Saturday, May 16, 2015

Why have white people lavished help upon Trueblood since his disgrace, when they ignored him before his crime?

In Invisible Man, Chapter Two follows the narrator's journey as he drives one of the college's white benefactors, Mr. Norton, to visit the seemingly shameful symbol of black culture in the deep South: the old slave quarters, namely Trueblood's cabin.


Jim Trueblood is the poor sharecropper who tells Mr. Norton a story of how he became the father of both his wife and his daughter's children.  The story obviously has mythological and psychoanalytic overtures, as it is a modern retelling of the Oedipus story and a case study in Freud's Oedipus Complex.  Oedipus also married his mother an had four children with her, which were also his siblings, much like Trueblood's incestuous dreams here.

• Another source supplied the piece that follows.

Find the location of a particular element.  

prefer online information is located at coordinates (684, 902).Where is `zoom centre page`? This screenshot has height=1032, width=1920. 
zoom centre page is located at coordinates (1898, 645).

Mr. Norton is living vicariously through the Trueblood story.  He is paying for a salacious story, a kind of prostitution.  Moreover, Mr. Norton is being tricked here by a master storyteller.  Ellison makes it clear that whites have come to Trueblood several times to hear the story, each time paying him afterwards.  Are they paying him as a storyteller, or are they paying him because of some repressed sexual or racial guilt?


Trueblood is not only a master storyteller, the same way Sophocles was in his rendition of the Oedipus story, but he is also a kind of con man; he dupes all these white people out of money.  It is doubtful that the story is true, but Trueblood plays upon white guilt by exposing the seemingly believable and shameful realities of what slavery has done.